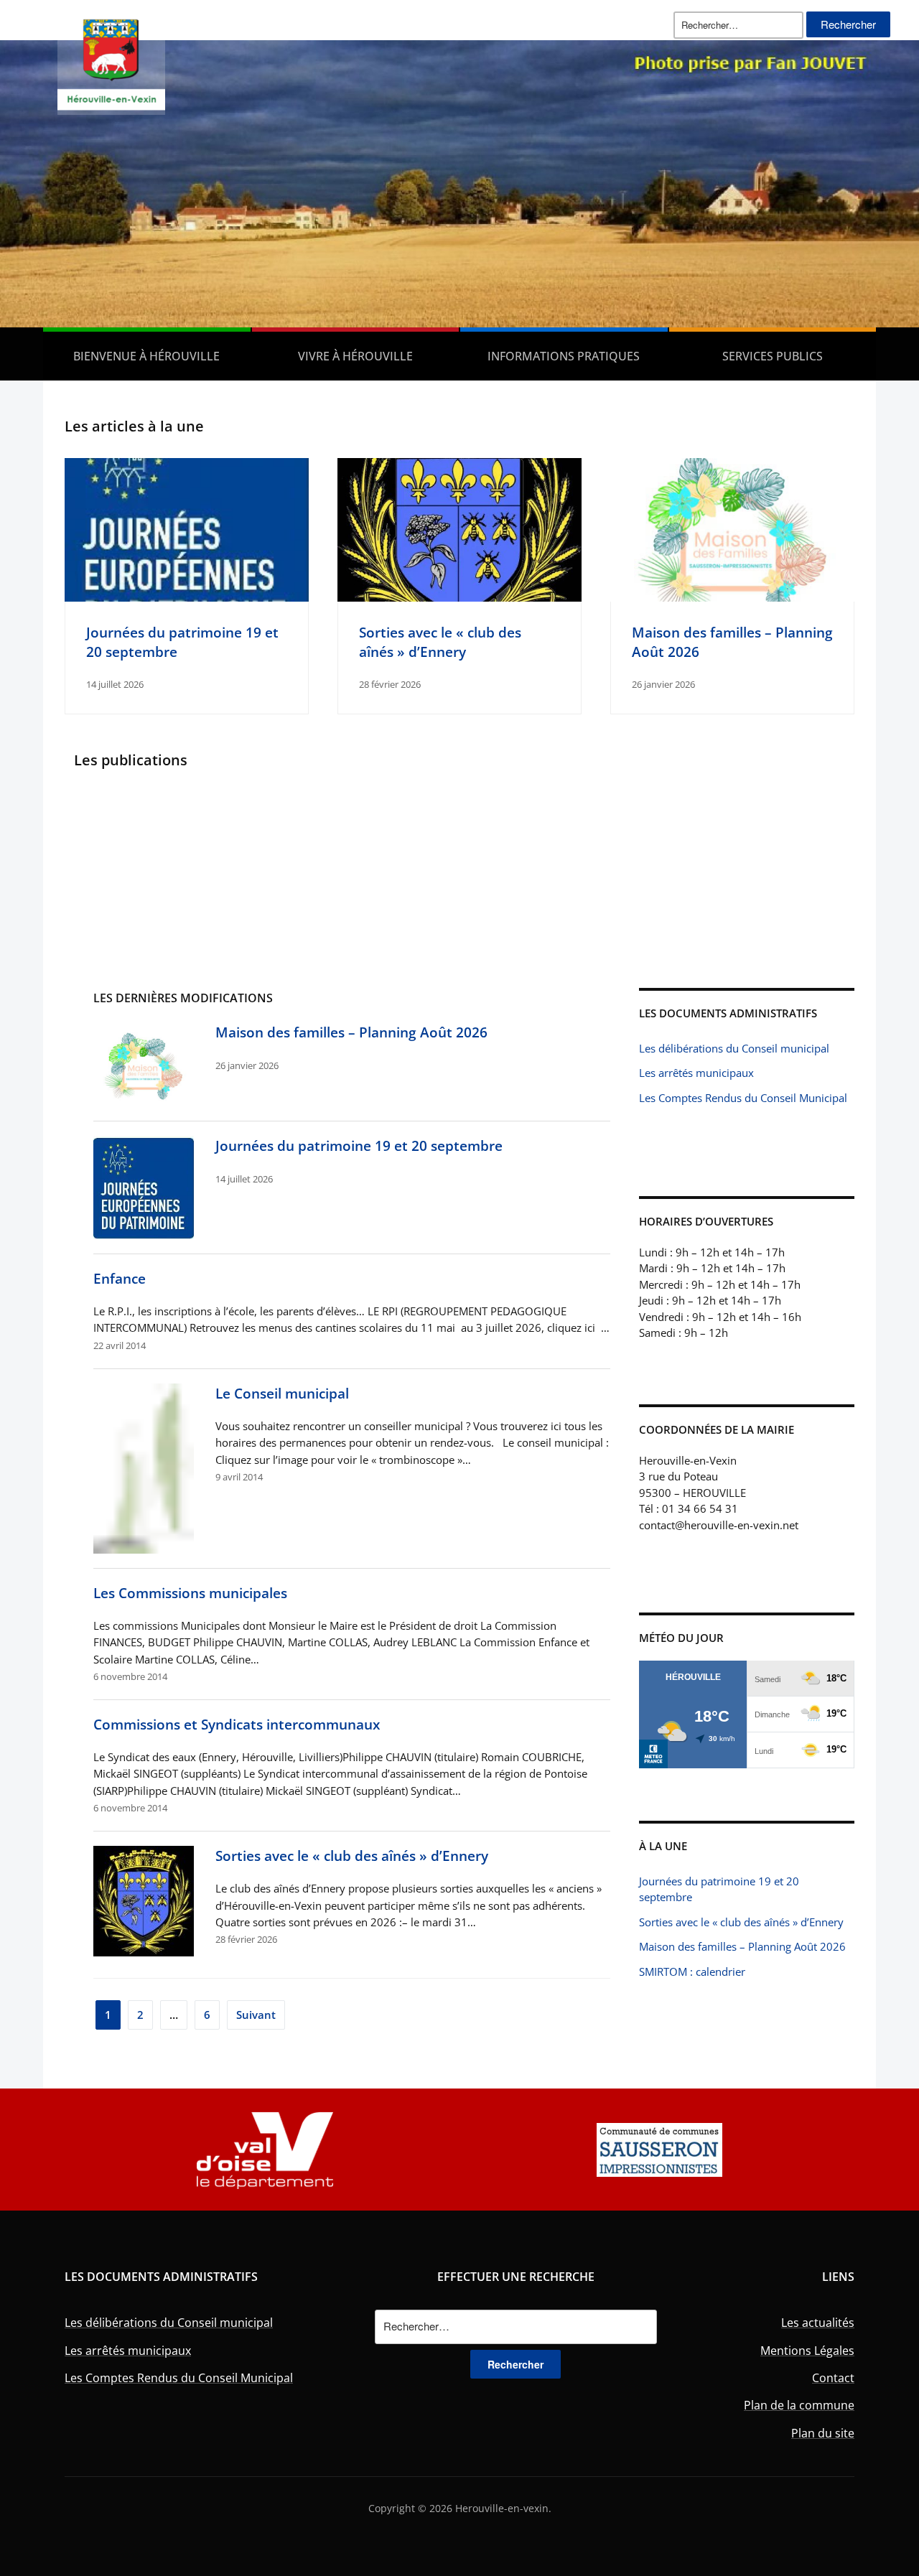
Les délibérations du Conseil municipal (734, 1048)
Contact (833, 2378)
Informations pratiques (564, 356)
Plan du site (822, 2433)
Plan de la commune (799, 2405)
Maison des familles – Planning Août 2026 (351, 1032)
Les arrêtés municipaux (696, 1072)
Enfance (119, 1278)
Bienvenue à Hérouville (146, 356)
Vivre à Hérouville (355, 356)
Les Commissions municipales (190, 1593)
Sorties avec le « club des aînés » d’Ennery (440, 641)
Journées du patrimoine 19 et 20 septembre (359, 1145)
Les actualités (817, 2322)
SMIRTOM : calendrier (692, 1971)
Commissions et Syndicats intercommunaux (236, 1724)
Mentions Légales (807, 2350)
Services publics (772, 356)
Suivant (256, 2014)
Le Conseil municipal (282, 1393)
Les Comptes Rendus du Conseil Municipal (743, 1098)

————————

Task prompt: Would you retype the entries above in full, exactly as written, minus the pictures?

Answer box:
Les délibérations du Conseil municipal (734, 1048)
Contact (833, 2378)
Informations pratiques (564, 356)
Plan du site (822, 2433)
Plan de la commune (799, 2405)
Maison des familles – Planning Août 2026 (351, 1032)
Les arrêtés municipaux (696, 1072)
Enfance (119, 1278)
Bienvenue à Hérouville (146, 356)
Vivre à Hérouville (355, 356)
Les Commissions municipales (190, 1593)
Sorties avec le « club des aînés » d’Ennery (440, 641)
Journées du patrimoine 19 et 20 septembre (359, 1145)
Les actualités (817, 2322)
SMIRTOM : calendrier (692, 1971)
Commissions et Syndicats intercommunaux (236, 1724)
Mentions Légales (807, 2350)
Services publics (772, 356)
Suivant (256, 2014)
Le Conseil municipal (282, 1393)
Les Comptes Rendus du Conseil Municipal (743, 1098)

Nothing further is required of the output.